Wstrząsająca eksplozja w centrum handlowym w Taichung na Tajwanie przekształciła spokojny poranek w prawdziwy horror. Wybuch, który miał miejsce na 12. piętrze, spowodował śmierć co najmniej czterech osób, a kolejne 20 zostało rannych. Świadkowie zdarzenia relacjonują dramatyczne chwile, kiedy fala uderzeniowa wyrzuciła ludzi przez okna, a w windzie mogły utknąć inne ofiary. Akcja ratunkowa trwa, a służby ustalają okoliczności tej tragedii.
TRAGICZNE WYDARZENIE
Do eksplozji doszło w czwartek około godziny 11.30 czasu lokalnego (4.30 w Polsce), w strefie gastronomicznej na 12. piętrze budynku. Początkowe doniesienia wskazywały na jedną osobę, która mogła zginąć, jednak późniejsze informacje potwierdziły, że liczba ofiar wzrosła do czterech, z dodatkowym przypadkiem osoby, która nie dawała oznak życia. Świadkowie relacjonują horror, gdy w wyniku wybuchu cztery osoby wypadły z okien, a z ratunkowej windy mogą nie być w stanie wydostać się dwie kolejne.
POTENCJALNE PRZYCZYNY
W trakcie dochodzenia służby ratunkowe podejrzewają, że przyczyną eksplozji mogło być wycieku gazu, do którego doszło podczas wymiany butli w jednym z lokali gastronomicznych. Rzecznik straży pożarnej potwierdził, że w strefie gastronomicznej prowadzone były prace remontowe, jednak nie wyjaśnił, czy były one związane z wybuchem. Cała sytuacja pozostaje na etapie weryfikacji.
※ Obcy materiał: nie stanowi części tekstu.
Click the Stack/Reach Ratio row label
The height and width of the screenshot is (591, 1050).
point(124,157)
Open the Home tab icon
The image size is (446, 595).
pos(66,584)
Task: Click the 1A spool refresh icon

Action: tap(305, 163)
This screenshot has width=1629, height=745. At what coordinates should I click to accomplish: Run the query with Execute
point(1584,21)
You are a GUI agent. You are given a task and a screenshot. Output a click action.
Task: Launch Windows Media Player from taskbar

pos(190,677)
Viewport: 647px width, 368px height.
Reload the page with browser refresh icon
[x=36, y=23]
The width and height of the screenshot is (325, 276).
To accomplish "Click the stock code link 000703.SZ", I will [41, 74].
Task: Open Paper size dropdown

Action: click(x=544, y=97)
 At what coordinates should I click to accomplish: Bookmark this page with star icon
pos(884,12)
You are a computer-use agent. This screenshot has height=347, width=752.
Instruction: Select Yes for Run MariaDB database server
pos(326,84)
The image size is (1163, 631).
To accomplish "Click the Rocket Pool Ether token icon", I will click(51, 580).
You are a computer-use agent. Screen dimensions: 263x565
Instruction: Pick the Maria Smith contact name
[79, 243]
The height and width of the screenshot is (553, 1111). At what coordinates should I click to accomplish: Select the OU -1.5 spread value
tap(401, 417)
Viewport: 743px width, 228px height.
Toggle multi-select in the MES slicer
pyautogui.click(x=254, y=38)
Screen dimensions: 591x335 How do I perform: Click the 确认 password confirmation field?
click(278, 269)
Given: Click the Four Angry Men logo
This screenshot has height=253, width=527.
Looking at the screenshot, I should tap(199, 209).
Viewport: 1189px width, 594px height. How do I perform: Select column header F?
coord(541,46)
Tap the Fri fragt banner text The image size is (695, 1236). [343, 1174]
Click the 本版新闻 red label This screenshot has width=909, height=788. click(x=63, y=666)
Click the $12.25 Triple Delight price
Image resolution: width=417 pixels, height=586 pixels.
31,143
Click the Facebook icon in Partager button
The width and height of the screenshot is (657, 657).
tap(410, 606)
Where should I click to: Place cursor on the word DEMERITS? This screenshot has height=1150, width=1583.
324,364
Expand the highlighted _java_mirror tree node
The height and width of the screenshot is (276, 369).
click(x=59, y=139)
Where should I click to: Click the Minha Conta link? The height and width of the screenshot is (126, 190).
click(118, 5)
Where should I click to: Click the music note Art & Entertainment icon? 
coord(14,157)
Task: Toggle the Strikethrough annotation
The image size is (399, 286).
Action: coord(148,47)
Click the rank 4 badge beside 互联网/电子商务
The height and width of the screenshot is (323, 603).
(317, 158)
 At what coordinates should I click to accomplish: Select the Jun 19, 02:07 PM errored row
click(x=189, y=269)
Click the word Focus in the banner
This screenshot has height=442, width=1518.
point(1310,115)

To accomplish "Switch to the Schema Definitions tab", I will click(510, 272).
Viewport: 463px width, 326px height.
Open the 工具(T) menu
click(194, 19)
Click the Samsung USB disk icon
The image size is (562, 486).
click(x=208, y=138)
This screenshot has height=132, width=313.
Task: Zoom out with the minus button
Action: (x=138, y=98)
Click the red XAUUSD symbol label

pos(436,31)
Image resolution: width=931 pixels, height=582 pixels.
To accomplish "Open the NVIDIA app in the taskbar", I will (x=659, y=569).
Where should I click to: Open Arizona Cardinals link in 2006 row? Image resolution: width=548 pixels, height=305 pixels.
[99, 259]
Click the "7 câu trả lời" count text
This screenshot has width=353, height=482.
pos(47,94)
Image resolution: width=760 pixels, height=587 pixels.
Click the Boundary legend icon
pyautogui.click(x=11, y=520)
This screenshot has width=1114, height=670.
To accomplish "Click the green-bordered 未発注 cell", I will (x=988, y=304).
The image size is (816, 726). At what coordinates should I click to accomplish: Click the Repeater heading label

REAKCJA MIESZKAŃCÓW I SŁUŻB
Na miejsce akcji natychmiast przybyły służby ratunkowe, w tym straż pożarna oraz karetki pogotowia. Ranni zostali przewiezieni do szpitali, a ratownicy przetrząsają budynek w poszukiwaniu osób, które mogły zostać uwięzione pod gruzami. Władze apelują do mieszkańców, aby unikali okolic centrum handlowego i nie przeszkadzali w działaniach ratunkowych.
Eksplozja ta wstrząsnęła lokalną społecznością, która wyraża smutek i zaskoczenie z powodu tego dramatycznego zdarzenia. Władze Taichung zapewniły, że szczegółowe śledztwo zostanie przeprowadzone, aby ustalić, co doprowadziło do tej ponurej tragedii. W mediach pojawiają się kondolencje dla rodzin ofiar, a mieszkańcy szukają odpowiedzi na pytanie, jak mogło dojść do tak katastrofalnej sytuacji.